> **Available data**

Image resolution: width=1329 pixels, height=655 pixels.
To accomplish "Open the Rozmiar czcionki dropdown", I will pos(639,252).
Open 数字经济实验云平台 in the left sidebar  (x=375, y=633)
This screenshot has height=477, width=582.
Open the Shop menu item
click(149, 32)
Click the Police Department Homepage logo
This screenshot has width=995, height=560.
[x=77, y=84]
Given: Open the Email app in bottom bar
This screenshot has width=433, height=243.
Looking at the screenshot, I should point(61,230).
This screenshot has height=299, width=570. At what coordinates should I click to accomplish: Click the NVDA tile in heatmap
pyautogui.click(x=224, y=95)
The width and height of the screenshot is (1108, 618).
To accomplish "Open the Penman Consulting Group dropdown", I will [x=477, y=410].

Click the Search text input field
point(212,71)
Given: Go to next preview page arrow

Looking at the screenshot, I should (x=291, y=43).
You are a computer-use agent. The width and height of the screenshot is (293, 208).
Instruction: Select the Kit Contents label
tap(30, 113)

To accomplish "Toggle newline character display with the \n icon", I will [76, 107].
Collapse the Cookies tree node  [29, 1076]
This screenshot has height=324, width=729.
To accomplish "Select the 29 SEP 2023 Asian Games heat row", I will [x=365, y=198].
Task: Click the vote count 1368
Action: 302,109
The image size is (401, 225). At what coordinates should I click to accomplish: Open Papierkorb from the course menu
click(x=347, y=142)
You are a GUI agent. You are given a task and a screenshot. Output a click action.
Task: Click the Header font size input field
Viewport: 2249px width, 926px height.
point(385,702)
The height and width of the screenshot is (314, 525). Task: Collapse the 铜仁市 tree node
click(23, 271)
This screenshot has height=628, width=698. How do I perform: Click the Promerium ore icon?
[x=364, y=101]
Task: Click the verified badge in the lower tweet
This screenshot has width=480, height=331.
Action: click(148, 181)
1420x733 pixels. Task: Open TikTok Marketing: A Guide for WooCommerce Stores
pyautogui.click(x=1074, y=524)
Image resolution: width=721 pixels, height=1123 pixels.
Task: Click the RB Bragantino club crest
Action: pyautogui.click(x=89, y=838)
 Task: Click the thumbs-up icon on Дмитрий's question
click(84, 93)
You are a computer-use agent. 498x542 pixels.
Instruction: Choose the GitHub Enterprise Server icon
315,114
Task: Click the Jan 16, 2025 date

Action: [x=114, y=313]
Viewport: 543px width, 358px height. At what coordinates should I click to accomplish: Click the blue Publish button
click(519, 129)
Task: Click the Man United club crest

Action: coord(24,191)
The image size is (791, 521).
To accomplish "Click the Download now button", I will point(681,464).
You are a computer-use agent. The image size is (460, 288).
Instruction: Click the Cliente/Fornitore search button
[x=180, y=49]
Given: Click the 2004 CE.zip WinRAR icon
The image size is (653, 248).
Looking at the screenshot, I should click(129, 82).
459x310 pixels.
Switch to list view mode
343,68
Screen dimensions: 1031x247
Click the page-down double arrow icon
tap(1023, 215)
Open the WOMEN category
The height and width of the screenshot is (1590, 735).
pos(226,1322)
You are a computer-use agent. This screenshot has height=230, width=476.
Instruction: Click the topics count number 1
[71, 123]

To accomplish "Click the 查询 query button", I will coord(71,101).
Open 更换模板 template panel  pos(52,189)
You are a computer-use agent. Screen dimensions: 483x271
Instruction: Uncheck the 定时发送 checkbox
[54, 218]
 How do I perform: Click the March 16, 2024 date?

> **Problem to work on**
Taking the lines above, repeat exactly those from the line that contains "Given: Click the 2004 CE.zip WinRAR icon" through the line that contains "Open the WOMEN category", and both of those lines as well. Include nothing else.

> **Exercise result**
Given: Click the 2004 CE.zip WinRAR icon
The image size is (653, 248).
Looking at the screenshot, I should click(129, 82).
459x310 pixels.
Switch to list view mode
343,68
Screen dimensions: 1031x247
Click the page-down double arrow icon
tap(1023, 215)
Open the WOMEN category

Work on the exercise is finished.